**Consigne donnée 1:**
Relevez, dans l'extrait sur le jubilé de la miséricorde, toutes les expressions qui désignent la période célébrée du 8 décembre 2015 au 20 novembre 2016.
**Consigne donnée 2:**
Selon l'extrait sur le jubilé de la miséricorde, qui dirige la radio Ave Maria ?

*** Extrait du document ***

Du 8 décembre 2015 au 20 novembre 2016, l’église catholique a célébré le jubilé de la miséricorde. Dans l’archidiocèse de Ouagadougou, des évènements majeurs ont ponctué cet événement. Le directeur de la radio Ave Maria, l’Abbé Philippe Ouédraogo, aborde, dans cette interview, le bilan de cette année sainte. Il revient également sur l’ouverture de l’Eglise au monde.

Sidwaya (S.) Quel est le rôle joué par le Pape François dans ce déploiement de la miséricorde ?

*** Données extraites ***

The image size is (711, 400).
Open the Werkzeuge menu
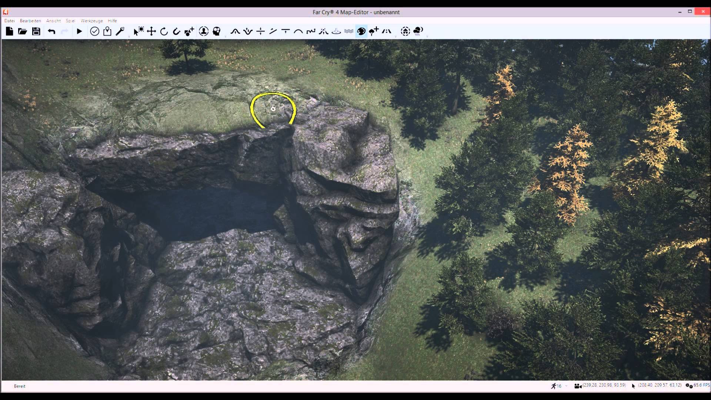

***
*** Données extraites ***

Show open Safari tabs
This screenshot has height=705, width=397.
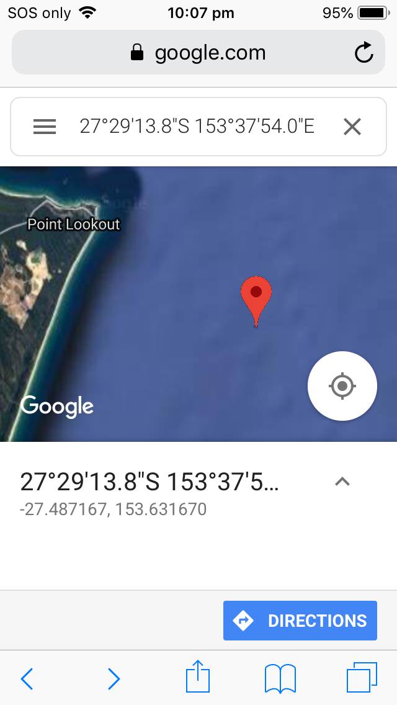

***

**Réponse complète 1:**
le jubilé de la miséricorde
cet événement
cette année sainte

**Réponse complète 2:**
L'Abbé Philippe Ouédraogo.